Warum stellt kein Politiker die einzig logische Frage: was ist das für ein „Fortschritt“, bei dem die Kosten immer weiter steigen, anstatt zu niedrigeren Kosten für Gesundheit zu führen? Wie lange wollen wir diesen Weg noch gehen und uns auf „Wachstumsbranchen“ verlassen, die davon zehren dass die Menschen immer häufiger – und früher – Demenz entwickeln? Oder Diabetes? Oder Burn-Out?
Ich habe das Thema kürzlich mit einem verantwortlichen Mitglied der Bundesregierung besprochen. „Wir können doch den Menschen nicht vorschreiben, dass sie Vitalstoffe essen“, lautete seine fast hilflose Entschuldigung. Das müssen sie auch nicht. Es reicht, wenn die Bundesregierung einstweilen ihren Einfluss auf regierungsamtliche Stellen wie das Bundesinstitut für Risikobewertung nutzt. Dort werden viele Stellungnahmen verfasst, die anschliessend als „Beleg“ dafür gelten, dass in Deutschland alles in Ordnung und ein Vitalstoff wie Vitamin E oder A potenziell gefährlich ist.

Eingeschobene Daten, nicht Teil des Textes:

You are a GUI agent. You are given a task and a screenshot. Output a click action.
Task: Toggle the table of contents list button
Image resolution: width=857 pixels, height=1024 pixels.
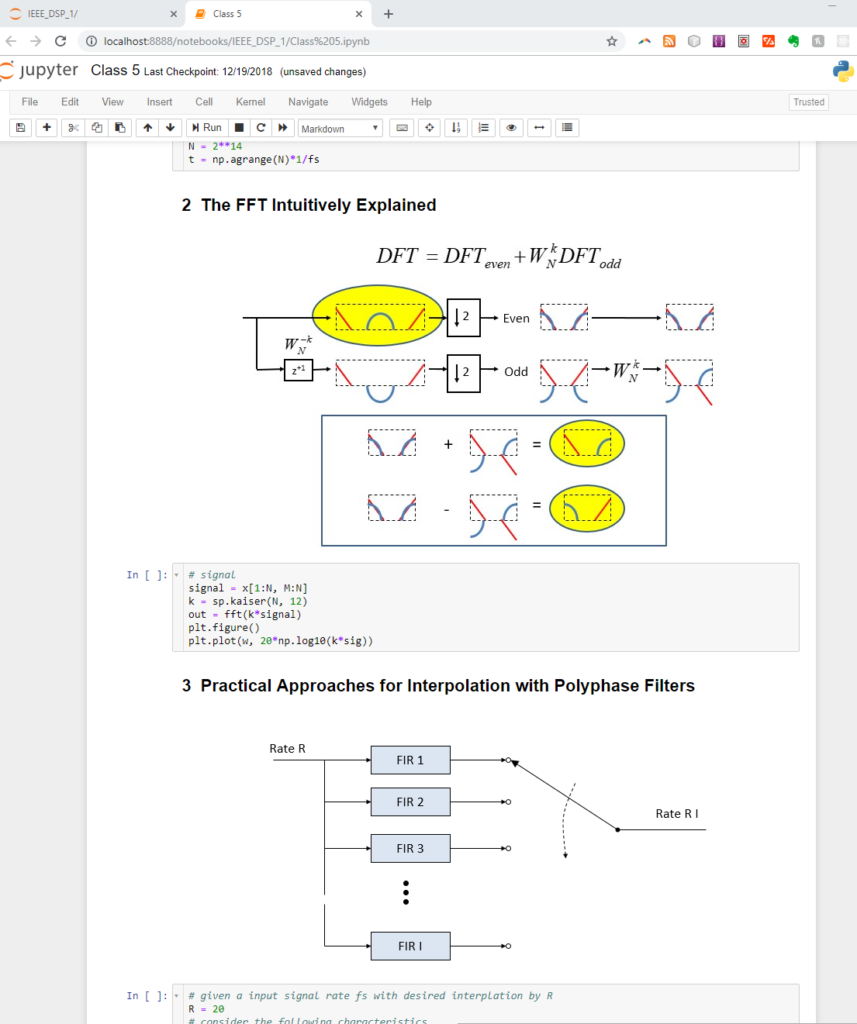point(568,128)
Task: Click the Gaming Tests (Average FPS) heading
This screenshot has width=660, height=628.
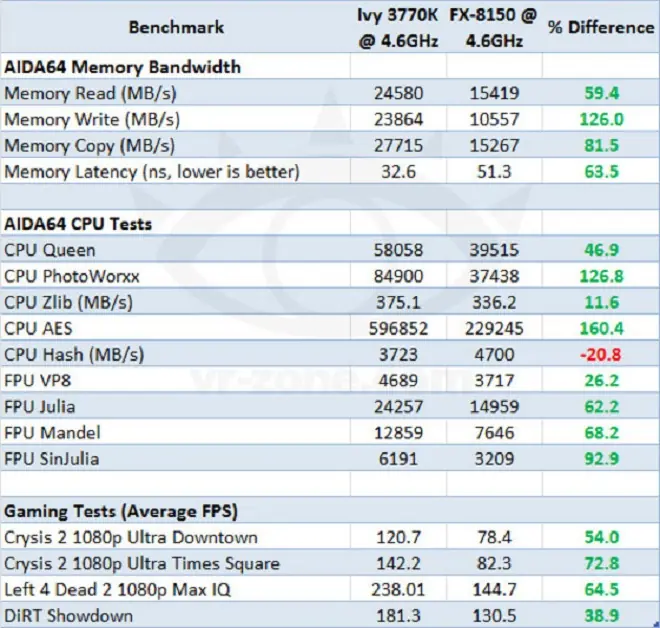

Es würde reichen, das BfR um eine offizielle Stellungnahme zu bitten, weshalb vergleichbare Referenzwerte in den USA soviel höher – und gefährlicher – sind, obwohl gleichzeitig bei einem sehr viel verbraucherfreundlichem Rechtssystem keine Mega-Schadensersatzklagen von „Vitaminopfern“ gegen „die Vitalstoff-Industrie“ bekannt sind?!
Wer ist verantwortlich?
„Es ist etwas faul im Staate Dänemark“ heisst es in Shakespeares Hamlet. Das ist dramatisch. Und subjektiv. Nicht die Umstände sind dafür verantwortlich, wie es uns geht. Wir sind verantwortlich dafür, in welchen Umständen wir uns befinden. Das bedeutet: wir können es ändern: einen Job, der uns kaputt macht, können wir aufgeben. Eine Lebensweise, die uns stresst, können wir ändern. Nahrung, die uns krank macht, müssen wir nicht essen. Wissenschaftliche Ergebnisse, die evident sind, weil sie „auf der Hand liegen“, können wir anerkennen. Und einer Politik, die wegschaut können wir die Augen öffnen. Einfach indem wir unsere Big Five for Life leben, können wir einen Unterschied machen und Vorbild sein. Egal ob Mediziner, Politiker oder Bürger!